Michael Kors Eats Coach's Lunch

Since Michael Kors (NYSE: KORS  )  debut on the stock market, Coach's  (NYSE: COH  )  shares have fallen 16% in value. The S&P 500 has gained about 50% over the same time frame, and Kors has risen 220%. Today's earnings announcement isn't going to reverse that course, with Coach failing to meet the expectations of the market, sending shares down 7% ahead of the bell.

Sales of handbags in North America continued to drag the business down, and all the growth in accessories and menswear couldn't make up for a weak core. Overall sales fell for the quarter, compared to 2012, as did income per share. Analysts had hoped for $1.11 but Coach only managed $1.06. After a run of weak quarters, the truth of the matter is undeniable: Coach is on the ropes.

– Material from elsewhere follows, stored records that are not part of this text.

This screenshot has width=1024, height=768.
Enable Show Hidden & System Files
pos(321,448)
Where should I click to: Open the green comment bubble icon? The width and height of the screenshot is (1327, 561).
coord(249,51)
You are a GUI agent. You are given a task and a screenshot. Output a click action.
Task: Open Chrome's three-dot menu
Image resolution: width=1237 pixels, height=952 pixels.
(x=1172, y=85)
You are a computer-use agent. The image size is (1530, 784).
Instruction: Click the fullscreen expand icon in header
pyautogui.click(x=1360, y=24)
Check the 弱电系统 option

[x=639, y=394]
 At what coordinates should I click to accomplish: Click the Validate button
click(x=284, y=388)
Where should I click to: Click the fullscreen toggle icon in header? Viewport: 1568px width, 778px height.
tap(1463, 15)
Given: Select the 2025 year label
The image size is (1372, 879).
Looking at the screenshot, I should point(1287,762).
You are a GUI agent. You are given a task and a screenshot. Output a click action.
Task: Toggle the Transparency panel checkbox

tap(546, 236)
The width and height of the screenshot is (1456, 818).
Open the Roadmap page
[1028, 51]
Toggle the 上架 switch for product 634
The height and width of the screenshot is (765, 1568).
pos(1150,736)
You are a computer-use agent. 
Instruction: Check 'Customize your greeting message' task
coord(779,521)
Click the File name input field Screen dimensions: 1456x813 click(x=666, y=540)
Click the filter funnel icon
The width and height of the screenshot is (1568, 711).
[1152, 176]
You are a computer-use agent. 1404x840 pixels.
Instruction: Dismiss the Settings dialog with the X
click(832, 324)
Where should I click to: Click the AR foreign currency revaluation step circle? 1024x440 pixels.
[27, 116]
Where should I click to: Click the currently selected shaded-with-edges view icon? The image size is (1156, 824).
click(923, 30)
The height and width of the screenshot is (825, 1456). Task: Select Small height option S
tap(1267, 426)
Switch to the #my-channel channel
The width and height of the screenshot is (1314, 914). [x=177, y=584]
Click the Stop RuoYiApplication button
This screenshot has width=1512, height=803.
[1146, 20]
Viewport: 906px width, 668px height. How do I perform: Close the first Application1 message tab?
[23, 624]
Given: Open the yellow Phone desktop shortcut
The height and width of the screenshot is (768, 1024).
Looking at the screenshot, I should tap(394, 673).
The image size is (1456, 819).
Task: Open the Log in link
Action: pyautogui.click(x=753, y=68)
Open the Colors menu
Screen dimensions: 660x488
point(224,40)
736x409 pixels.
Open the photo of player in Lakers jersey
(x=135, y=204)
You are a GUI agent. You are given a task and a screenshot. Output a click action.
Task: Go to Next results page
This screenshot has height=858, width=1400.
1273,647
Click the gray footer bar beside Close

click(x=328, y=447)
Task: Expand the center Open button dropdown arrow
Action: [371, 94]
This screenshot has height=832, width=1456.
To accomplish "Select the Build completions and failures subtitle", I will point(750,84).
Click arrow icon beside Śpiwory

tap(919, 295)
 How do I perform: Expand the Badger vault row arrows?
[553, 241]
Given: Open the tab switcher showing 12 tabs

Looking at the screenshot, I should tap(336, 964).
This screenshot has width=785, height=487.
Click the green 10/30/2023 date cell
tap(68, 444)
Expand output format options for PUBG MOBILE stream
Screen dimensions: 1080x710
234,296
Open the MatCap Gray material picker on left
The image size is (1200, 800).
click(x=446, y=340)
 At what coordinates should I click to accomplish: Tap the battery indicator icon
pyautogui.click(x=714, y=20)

Losing the battle and the war
It's one thing not to have the hottest product out at a given time -- sometimes the iPhone is it, sometimes an Android phone steps up. It's another thing to just be beaten. Kors has consistently grown its sales and market share while Coach has just fallen. For the six months through December, Coach's revenue fell 3.6%. Kors hasn't reported its third quarter yet, but for the six months through September, revenue had grown 45.7%.

Coach is the thing that was hot, but now we've got Kors, Kate Spade, and Tory Burch. Coach saw this coming, which was likely why it moved into men's and more accessory sales, but those businesses aren't its core product. Women's handbags are what brands are competing to sell; any other products they can move are just icing on the cake.

All signs point to "no" at Coach
While it's too broad to say, "In fashion it's all down to the strength of the brand," in fashion it's almost all down to the strength of the brand. And Coach is weak. The combination of comparable-store sales growth and gross margin can tell you a lot about a brand's strength. Comparable-store sales tell us how well a business is doing at growing, even if it's not adding new locations. Anyone can sell more lemonade by opening more lemonade stands.

Operating margin lets us know if sales are growing because the brand is strong or because the stores are constantly plastered with "50% OFF THIS WEEKEND ONLY" signs. A strong brand is in demand and doesn't have to sell cheaper to sell more.

Coach's comparable sales in North America fell 13.6% last quarter, and its gross margin dropped 3 percentage points. The company is selling less for less money. Kors, again on the other hand, is selling more for more money. Comparable sales grew 22.9% in its last reported quarter, and gross margin grew 1.5 percentage points to 60.8%.

In short, Coach is a sitting duck. The company still has a lot of name recognition and a strong product line, but Michael Kors is currently eating its lunch. If you're on the lookout for growth and the next hot thing, give Coach a pass.